In accounting and economics, “full cost” refers to the total cost of producing a good or service, including both direct and indirect costs. The concept of full cost is important because it provides a more complete picture of the resources used in the production process, which can aid in decision-making and pricing strategies.
Here’s a breakdown of what constitutes full cost:
- Direct Costs: These are the costs that can be directly traced to the production of a specific good or service. They typically include direct labor (wages for the employees directly involved in production) and direct materials (raw materials used in the production process).
- Indirect Costs (Overhead): These costs cannot be directly linked to the production of a specific item but are necessary for the overall operation of the business. They include costs such as rent, utilities, depreciation on equipment, administrative salaries, and more.
In addition to these, full cost accounting can also consider other types of costs like:
- Opportunity Costs: The cost of the next best alternative that is given up when a decision is made.
- Sunk Costs: Costs that have already been incurred and cannot be recovered.
Understanding the full cost of producing a good or service can help a company determine the minimum price it must charge to cover all of its costs. It’s also crucial in evaluating the profitability of different products or services, helping management make decisions about which activities to continue and which to change or discontinue.
Do note that the approach to including various costs might differ based on the costing method a company follows, like absorption costing (which considers all manufacturing costs) or variable costing (which only considers variable costs).
Example of Full Cost
Let’s consider an example to illustrate the concept of full cost. Let’s say a company named “EcoBikes” manufactures bicycles.
Direct Costs: The direct costs for EcoBikes would include the costs of the raw materials used to build the bicycles, such as metal for the frame, rubber for the tires, and plastic for the accessories. It would also include direct labor costs, which are the wages of the workers who assemble the bicycles.
- Raw materials: $50 per bicycle
- Direct labor: $30 per bicycle
Indirect Costs: Indirect costs, or overhead, might include the costs of utilities for the factory, depreciation of the factory equipment, maintenance costs, salaries of the management, and rent for the factory.
Suppose the company produces 10,000 bicycles a year and the total indirect costs are $200,000 a year. That would mean the indirect cost allocated to each bicycle would be $20 ($200,000/10,000).
Full Cost: The full cost of each bicycle would therefore be the sum of the direct and indirect costs: $50 (materials) + $30 (labor) + $20 (overhead) = $100 per bicycle.
In this case, EcoBikes would need to sell each bicycle for more than $100 just to cover its costs.
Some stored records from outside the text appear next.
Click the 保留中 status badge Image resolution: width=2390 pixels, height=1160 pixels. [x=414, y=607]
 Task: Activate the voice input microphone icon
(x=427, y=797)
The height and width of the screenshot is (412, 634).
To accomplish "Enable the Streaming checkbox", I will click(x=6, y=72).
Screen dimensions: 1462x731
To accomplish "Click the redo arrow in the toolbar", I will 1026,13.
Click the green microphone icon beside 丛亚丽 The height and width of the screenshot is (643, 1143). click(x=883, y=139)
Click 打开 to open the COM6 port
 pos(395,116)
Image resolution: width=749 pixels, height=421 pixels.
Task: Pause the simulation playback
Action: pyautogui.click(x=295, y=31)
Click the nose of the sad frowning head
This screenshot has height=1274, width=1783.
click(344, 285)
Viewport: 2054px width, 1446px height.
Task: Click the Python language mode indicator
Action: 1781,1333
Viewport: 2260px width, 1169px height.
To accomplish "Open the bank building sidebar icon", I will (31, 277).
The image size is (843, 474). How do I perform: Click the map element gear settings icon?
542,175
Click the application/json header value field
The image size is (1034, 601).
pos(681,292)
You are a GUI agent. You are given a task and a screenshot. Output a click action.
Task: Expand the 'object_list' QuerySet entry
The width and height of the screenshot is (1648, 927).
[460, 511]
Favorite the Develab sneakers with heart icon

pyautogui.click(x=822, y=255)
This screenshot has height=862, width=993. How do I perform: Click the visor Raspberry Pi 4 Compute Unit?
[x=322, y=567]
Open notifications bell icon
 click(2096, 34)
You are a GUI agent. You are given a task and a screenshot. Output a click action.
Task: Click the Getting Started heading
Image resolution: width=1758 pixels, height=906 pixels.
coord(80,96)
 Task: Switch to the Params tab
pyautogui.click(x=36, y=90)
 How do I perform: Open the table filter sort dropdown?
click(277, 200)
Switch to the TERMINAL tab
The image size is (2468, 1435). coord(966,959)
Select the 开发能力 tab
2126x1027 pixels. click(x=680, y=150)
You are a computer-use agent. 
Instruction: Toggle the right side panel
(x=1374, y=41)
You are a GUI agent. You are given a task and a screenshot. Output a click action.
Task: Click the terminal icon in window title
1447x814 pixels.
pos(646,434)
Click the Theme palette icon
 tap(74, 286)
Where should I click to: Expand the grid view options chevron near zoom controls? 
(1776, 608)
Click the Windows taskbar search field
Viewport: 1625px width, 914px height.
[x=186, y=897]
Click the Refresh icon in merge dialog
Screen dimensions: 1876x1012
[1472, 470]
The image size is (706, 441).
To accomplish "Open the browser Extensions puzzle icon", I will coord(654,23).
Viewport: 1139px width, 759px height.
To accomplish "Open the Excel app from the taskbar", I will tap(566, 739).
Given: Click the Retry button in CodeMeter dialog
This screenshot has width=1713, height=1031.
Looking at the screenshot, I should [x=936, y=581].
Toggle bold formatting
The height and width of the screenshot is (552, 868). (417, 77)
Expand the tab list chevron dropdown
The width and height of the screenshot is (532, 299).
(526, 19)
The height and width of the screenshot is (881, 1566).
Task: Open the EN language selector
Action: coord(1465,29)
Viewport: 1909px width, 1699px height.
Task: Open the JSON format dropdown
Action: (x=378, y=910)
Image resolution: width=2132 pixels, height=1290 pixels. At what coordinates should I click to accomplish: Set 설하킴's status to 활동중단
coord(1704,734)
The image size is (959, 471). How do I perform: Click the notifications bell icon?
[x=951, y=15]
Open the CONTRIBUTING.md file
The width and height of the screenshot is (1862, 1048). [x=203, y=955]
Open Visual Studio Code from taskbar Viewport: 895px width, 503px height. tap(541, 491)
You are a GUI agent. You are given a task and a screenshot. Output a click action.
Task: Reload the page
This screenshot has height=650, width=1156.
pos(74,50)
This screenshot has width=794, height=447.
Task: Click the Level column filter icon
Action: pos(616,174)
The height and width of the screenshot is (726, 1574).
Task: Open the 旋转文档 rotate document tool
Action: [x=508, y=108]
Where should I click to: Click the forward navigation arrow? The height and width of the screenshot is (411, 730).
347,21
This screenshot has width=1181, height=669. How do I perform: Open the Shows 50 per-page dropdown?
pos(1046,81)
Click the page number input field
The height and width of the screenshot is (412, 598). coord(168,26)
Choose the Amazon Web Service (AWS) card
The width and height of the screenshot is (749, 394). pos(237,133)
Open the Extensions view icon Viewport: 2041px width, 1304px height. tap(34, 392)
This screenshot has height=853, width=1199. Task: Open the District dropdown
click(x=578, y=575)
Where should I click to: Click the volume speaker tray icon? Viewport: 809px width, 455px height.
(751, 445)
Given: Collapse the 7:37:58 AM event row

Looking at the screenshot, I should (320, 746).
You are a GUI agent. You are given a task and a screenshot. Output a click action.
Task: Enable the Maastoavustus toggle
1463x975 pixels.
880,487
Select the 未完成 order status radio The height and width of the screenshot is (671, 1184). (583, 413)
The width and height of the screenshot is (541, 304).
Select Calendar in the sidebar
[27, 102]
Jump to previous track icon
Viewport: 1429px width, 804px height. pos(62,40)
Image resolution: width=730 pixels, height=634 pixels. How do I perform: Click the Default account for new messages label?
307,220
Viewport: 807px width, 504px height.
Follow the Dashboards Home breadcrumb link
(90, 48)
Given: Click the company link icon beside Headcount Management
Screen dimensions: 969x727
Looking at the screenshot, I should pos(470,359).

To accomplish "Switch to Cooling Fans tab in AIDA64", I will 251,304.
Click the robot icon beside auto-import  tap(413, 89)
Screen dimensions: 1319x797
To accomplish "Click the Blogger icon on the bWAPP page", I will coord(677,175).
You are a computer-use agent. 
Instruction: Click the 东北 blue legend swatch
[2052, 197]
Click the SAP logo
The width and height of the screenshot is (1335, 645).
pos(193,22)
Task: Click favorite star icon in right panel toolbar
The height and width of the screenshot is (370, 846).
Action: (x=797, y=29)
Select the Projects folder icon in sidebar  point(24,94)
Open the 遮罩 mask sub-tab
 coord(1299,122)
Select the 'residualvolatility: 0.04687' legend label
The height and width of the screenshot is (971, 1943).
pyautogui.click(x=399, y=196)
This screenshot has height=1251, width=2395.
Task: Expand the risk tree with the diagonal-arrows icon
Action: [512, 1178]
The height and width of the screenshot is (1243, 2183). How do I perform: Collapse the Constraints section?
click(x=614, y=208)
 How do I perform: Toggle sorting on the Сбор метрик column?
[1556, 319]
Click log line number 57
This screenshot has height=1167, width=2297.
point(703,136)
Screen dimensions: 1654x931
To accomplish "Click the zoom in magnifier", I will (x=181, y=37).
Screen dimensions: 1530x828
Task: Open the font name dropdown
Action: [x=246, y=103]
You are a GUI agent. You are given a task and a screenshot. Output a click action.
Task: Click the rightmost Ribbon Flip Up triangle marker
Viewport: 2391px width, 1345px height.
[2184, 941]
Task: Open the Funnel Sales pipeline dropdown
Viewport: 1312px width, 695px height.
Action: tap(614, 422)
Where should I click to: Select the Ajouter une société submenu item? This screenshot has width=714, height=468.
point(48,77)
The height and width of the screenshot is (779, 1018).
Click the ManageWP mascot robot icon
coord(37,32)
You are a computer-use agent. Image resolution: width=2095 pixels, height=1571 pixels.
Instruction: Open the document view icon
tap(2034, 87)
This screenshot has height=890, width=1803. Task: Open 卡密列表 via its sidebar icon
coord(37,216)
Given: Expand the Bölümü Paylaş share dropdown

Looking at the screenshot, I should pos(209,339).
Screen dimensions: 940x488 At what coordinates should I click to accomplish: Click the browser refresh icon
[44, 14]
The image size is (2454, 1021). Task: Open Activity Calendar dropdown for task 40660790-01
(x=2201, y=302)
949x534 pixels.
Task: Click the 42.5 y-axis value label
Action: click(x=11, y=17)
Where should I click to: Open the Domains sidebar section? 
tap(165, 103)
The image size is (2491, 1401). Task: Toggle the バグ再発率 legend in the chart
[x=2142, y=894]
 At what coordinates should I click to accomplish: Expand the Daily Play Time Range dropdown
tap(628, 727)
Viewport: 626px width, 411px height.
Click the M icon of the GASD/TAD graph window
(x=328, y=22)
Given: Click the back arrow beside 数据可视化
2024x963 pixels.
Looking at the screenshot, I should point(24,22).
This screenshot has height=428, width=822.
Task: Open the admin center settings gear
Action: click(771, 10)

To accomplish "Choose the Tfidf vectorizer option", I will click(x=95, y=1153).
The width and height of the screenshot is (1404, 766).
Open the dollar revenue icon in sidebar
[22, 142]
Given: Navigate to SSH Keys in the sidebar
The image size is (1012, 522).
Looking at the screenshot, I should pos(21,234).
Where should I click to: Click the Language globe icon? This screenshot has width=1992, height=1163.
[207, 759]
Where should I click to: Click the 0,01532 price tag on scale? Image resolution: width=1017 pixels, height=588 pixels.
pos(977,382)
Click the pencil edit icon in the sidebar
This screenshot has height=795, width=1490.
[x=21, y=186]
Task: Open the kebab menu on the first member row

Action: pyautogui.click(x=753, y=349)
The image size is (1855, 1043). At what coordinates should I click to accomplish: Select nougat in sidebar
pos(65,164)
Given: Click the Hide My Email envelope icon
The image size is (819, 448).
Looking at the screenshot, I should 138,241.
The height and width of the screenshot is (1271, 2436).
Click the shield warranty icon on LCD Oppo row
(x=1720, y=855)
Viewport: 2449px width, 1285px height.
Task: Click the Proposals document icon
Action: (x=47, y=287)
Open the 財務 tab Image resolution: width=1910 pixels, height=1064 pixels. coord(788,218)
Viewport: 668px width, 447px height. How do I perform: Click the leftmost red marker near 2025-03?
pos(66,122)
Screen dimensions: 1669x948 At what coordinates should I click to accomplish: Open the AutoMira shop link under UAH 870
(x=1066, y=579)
Anything above $100 would be profit.
Keep in mind this is a simplified example. Real-world costing can be more complex, with companies often using specific cost allocation methods to distribute indirect costs among different products, and considering other costs like opportunity costs and sunk costs. However, it illustrates the basic concept of full cost: summing direct and indirect costs to understand the total cost of producing a good or service.